Paper PS+NS+SS+TF-FrM5
Effect of Non-Uniform Polymer Deposition on the Atomic Layer Etching of 3D Features in SiO₂

Friday, November 3, 2017, 9:40 am, Room 23

Atomic layer etching (ALE) typically separates the etch process into (at least) two self-limited steps, repeated cyclically – a passivation and an etch step. To obtain all of the benefits of ALE, each of the steps should be fully self-limited, and produce no continuous etching during either step. Only by the synergy between the two steps being repeated cyclically is atomic etching achieved. ALE etching mechanisms have been demonstrated for several materials (e.g., Si, Ge) that do not involve thick passivation layers. ALE-like etching has also been demonstrated for SiO₂ and Si₃N₄, however with the etching mechanisms for these materials relying on the non-self-limited deposition of a polymer layer, it is more difficult to obtain the full benefits of ALE in these systems.

To investigate the benefits and limitations of using an ALE-like pulsing scheme for etching SiO₂, a representation of the through-polymer etching mechanism of SiO₂ in Ar/C₄F₈/O₂ plasmas was developed and implemented into the 3-dimensional Monte Carlo Feature Profile Model (MCFPM). The model includes diffusion of radical atomic species (F and O) through the polymer capping layer and ion-energy activated reactions at the SiO₂/polymer interface stimulated by ions implanting through the polymer capping layer. These processes allow for the simulation of SiO₂ (and Si) etching through a finite thickness of polymer. The model reproduces systematic trends for selectivity and etch rates as a function of polymer thickness observed for continuous etching.

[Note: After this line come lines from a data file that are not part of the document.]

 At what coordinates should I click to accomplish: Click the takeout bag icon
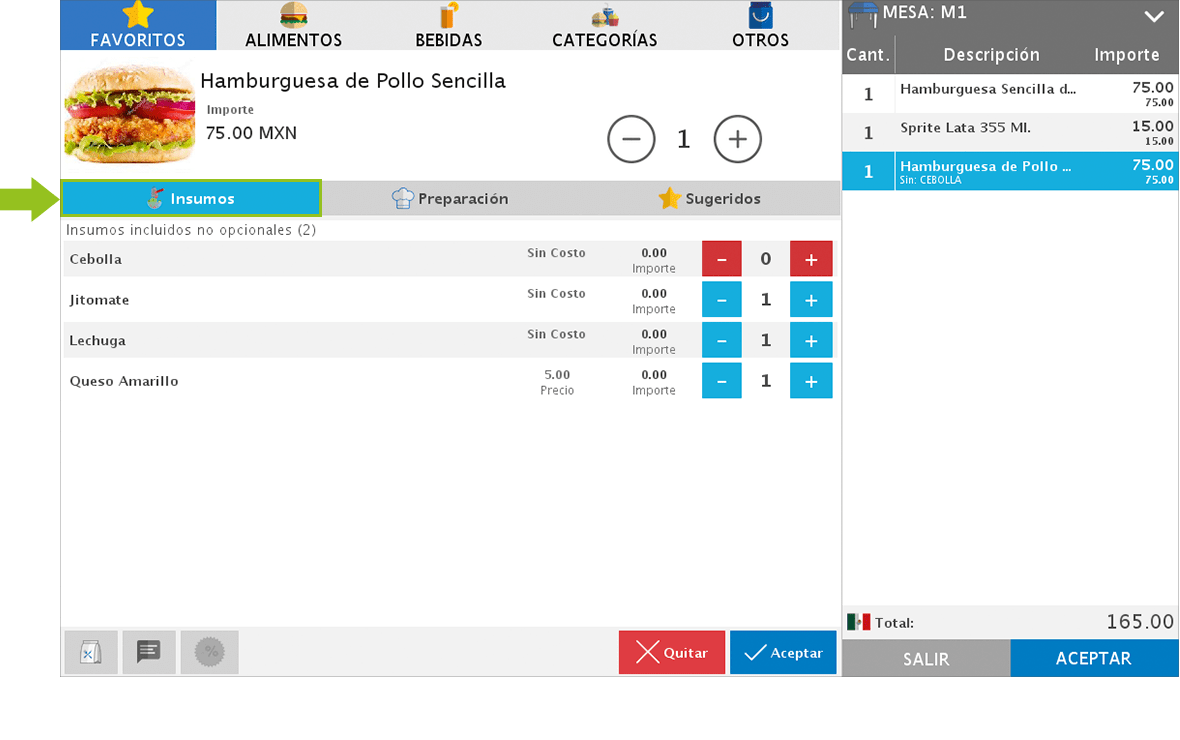(x=91, y=652)
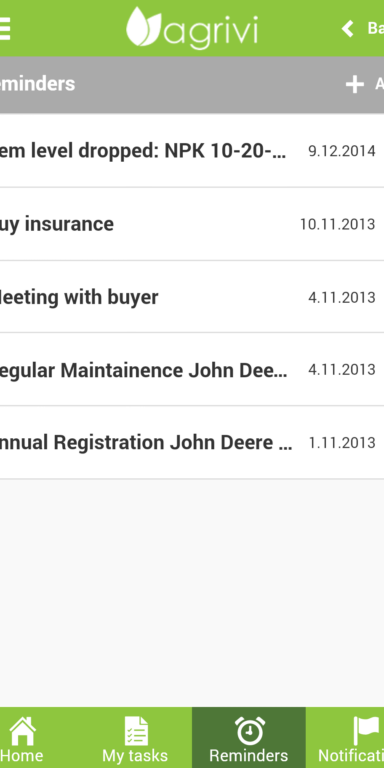Select the Reminders tab label
Screen dimensions: 384x768
tap(248, 755)
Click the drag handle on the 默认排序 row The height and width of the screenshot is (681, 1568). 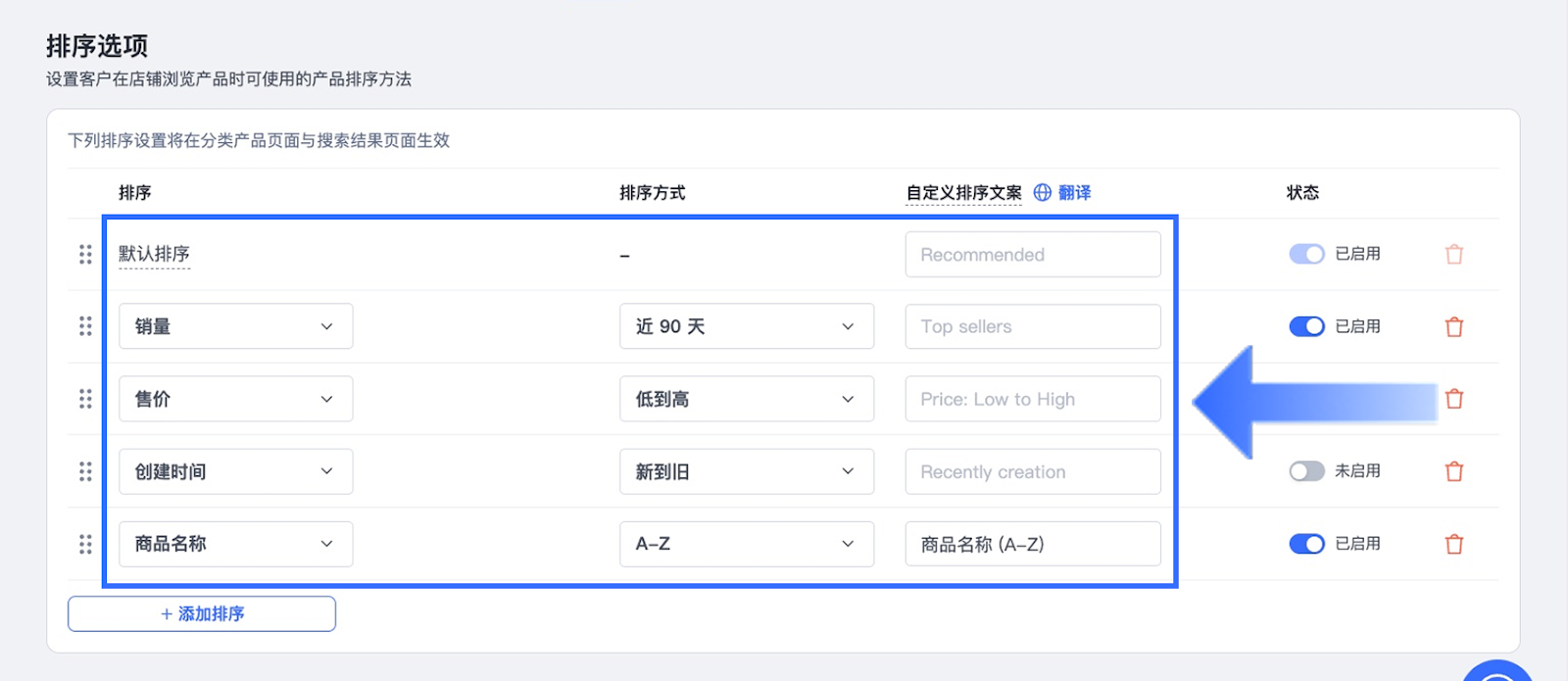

Results from the model suggest that the non-self-limited nature of the polymer deposition step can limit the benefits of applying ALE techniques to SiO₂, particularly in 3D features. The balance of polymer deposition by radical CF_x species and erosion by F radicals is subject to neutral transport issues and so are more sensitive to geometry and aspect ratio than for fully self-limited passivation, as occurs in ALE of Si using, for example, Cl₂ containing gases. The reactive sticking coefficients of CF_x radicals on the polymer surface depends, in part, on ion generated dangling bonds which can result in a non-uniform polymer thickness in 3D features. The etch depth per cycle (EPC) was found to depend on polymer thickness, introducing non-uniformity and aspect ratio dependent etch rates in 3D features during ALE. Methods for mitigating the dependence of EPC on polymer thickness using carefully controlled ion energies and the introduction of O₂ will be discussed.

Work was supported by Lam Research Corp., DOE Office of Fusion Energy Science and the National Science Foundation.